Published April 6, 2016

KLAMATH, CALIFORNIA — Today, the States of Oregon and California, PacifiCorp, the Yurok Tribe, the Karuk Tribe, and the U.S. Departments of the Interior and Commerce will sign an amendment to the Klamath Hydroelectric Settlement Agreement (KHSA). If approved by the Federal Energy Regulatory Commission (FERC), it will result in the removal of four dams on the Klamath River in 2020, amounting to one of the largest river restoration efforts in the nation.

The previous KHSA was tied to the Klamath Basin Restoration Agreement (KBRA). The KBRA sought to balance water use between the environment and agriculture and funded habitat restoration projects along the entire length of the river. Enacting the previous agreements required Congressional legislation which was introduced by Senators Wyden and Merkley. However, House Republicans Walden and LaMalfa killed local communities’ legislative efforts leaving the agreements to expire.

Ironically, Walden and LaMalfa refused to support the package because of dam removal. Now dam removal is moving forward while their constituents are left without water security. However, parties to the KHSA remain committed to working with agricultural communities and Congress to resolve water disputes.

“We believe that taking care of the Klamath River is the responsibility of everyone who lives in the basin,” explains Karuk Chairman Russell “Buster” Attebery. “We can’t restore our fishery without working with our neighbors in agriculture and they can’t secure water for their farms without working with us. Dam removal is huge leap forward, but we must continue to work with the agriculture community to solve water conflicts as well.”

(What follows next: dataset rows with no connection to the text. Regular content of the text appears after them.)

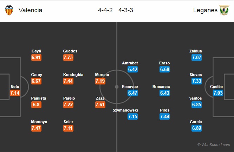Screen dimensions: 234x152
Task: Click the Valencia club crest icon
Action: [9, 10]
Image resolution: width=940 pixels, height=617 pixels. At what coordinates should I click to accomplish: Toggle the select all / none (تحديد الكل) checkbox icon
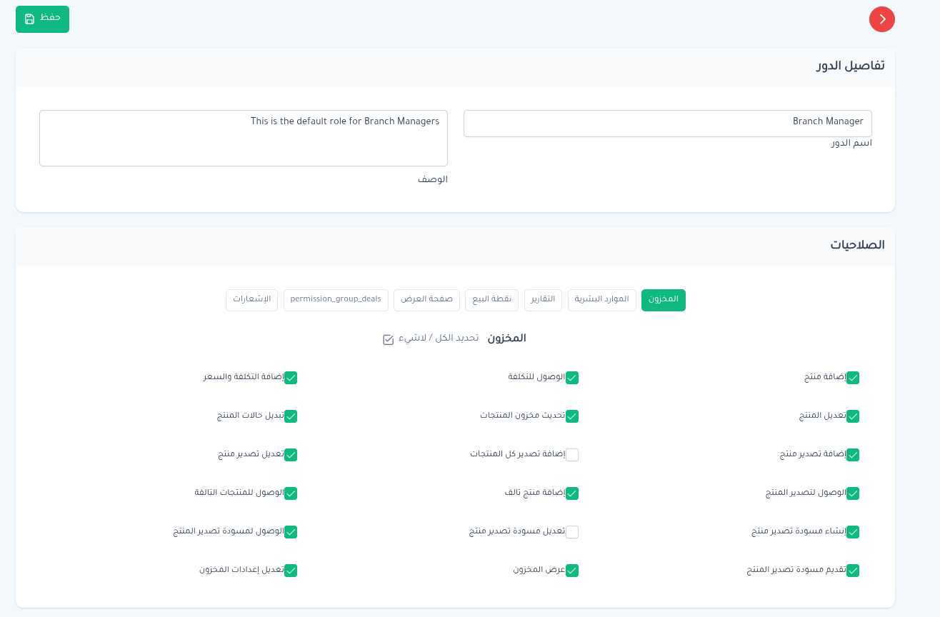(389, 340)
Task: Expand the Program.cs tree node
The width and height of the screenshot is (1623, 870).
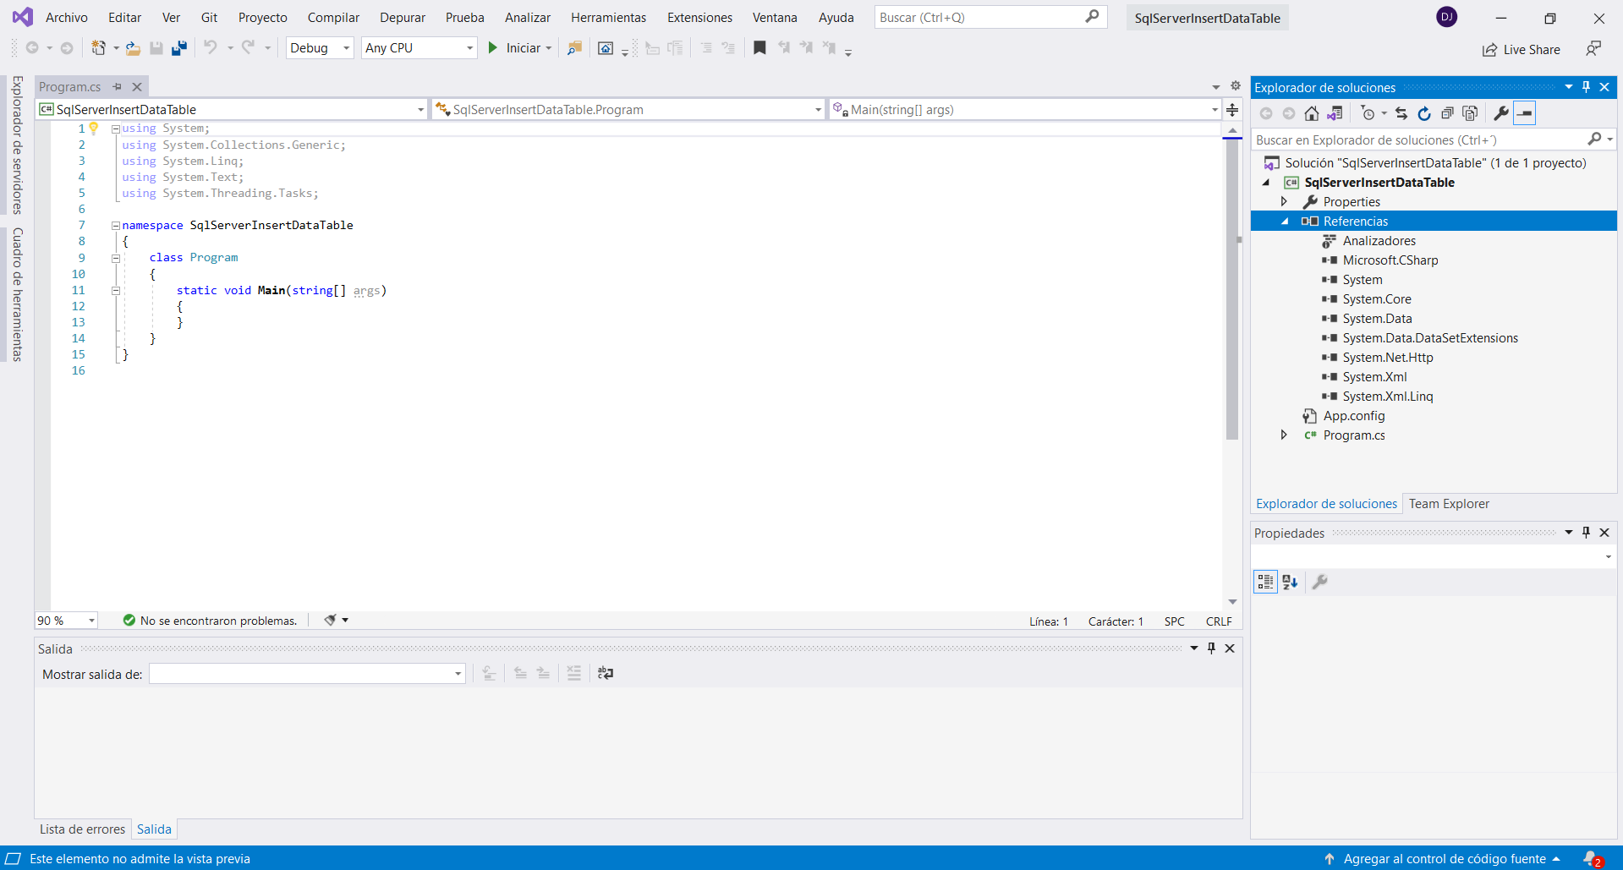Action: tap(1284, 435)
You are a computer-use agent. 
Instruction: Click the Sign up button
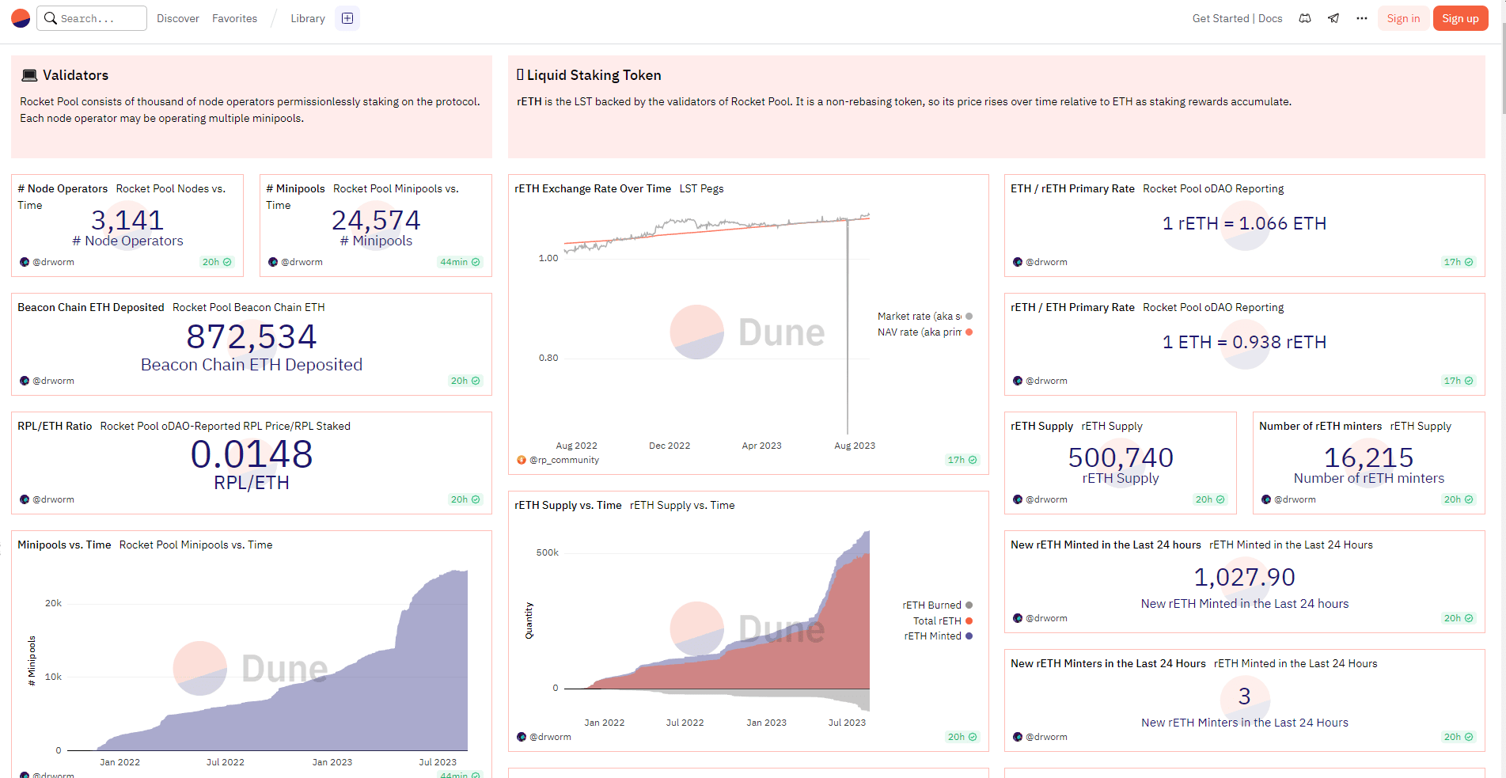click(1460, 18)
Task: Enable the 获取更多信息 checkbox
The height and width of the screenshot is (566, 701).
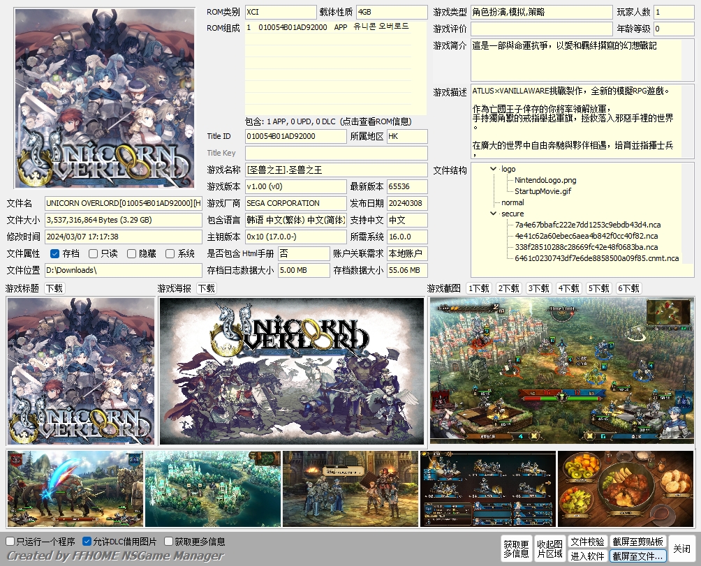Action: point(168,541)
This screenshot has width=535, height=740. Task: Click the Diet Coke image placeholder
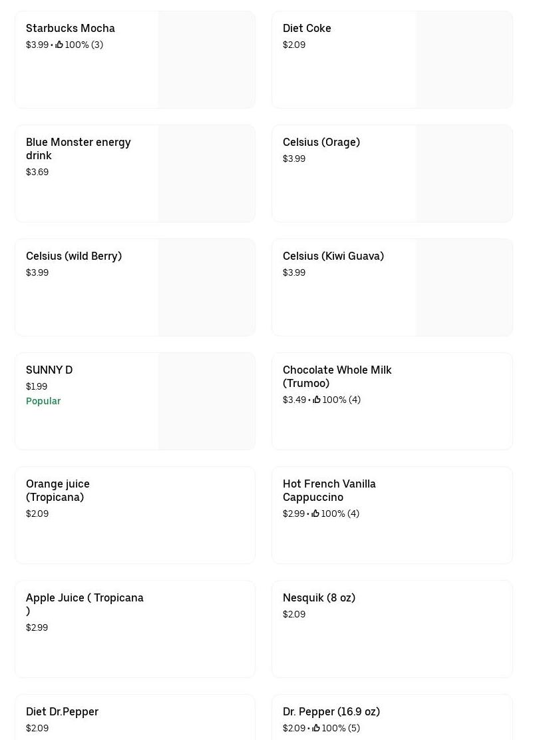coord(464,60)
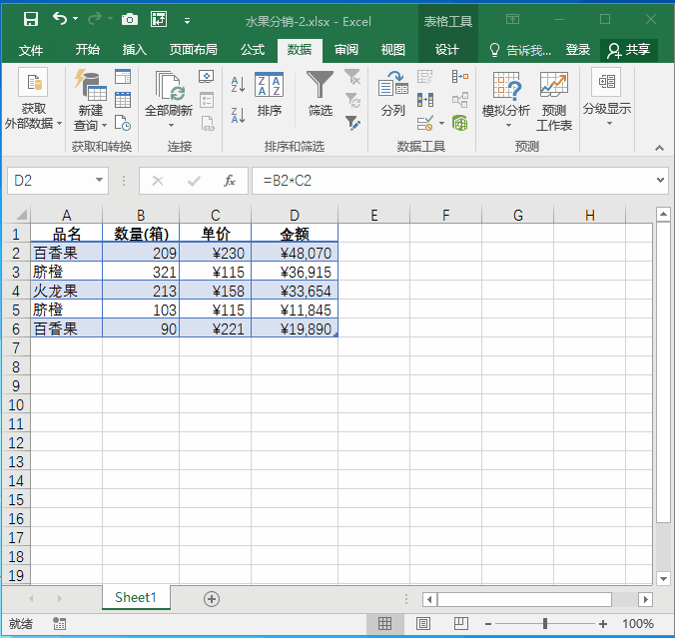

The dams being removed do not provide any irrigation diversions nor do they control flows of the river. That’s a function of how the Bureau of Reclamation manages the Klamath Irrigation Project which diverts water from Upper Klamath Lake.

Along with the KHSA Amendments, State and federal officials also signed a new, separate agreement with irrigation interests, known as the 2016 Klamath Power and Facilities Agreement (KPFA). This agreement will help Klamath Basin irrigators avoid any adverse impacts, to the extent possible, associated with the return of fish runs to the Upper Klamath Basin which are anticipated after dams are removed.

The Amended KHSA will maintain the timeline for dam removal in 2020 and use the same funding strategy as before – $200 million from PacifiCorp customers and $250 million from California’s Prop 1.  It creates a new non-profit Corporation to manage the dam removal process called the Klamath River Renewal Corporation. The dam removal plan will be filed with FERC by July 1, 2016 for consideration. PacifiCorp will continue to operate the dams until they are decommissioned.

The KHSA does not suspend or alter any existing environmental laws including the Endangered Species Act, the Clean Water Act, National Environmental Policy Act or others nor does it waive, alter, or terminate any Tribal water or fishing rights.

FERC typically approves decommissioning plans when submitted by the dam owner, so parties are optimistic that dam removal will soon be a reality.

“This will be the largest salmon restoration project ever in America,” says Karuk Natural Resources Director Leaf Hillman. “It’s been a long time coming. We are more than ready to welcome the salmon home.”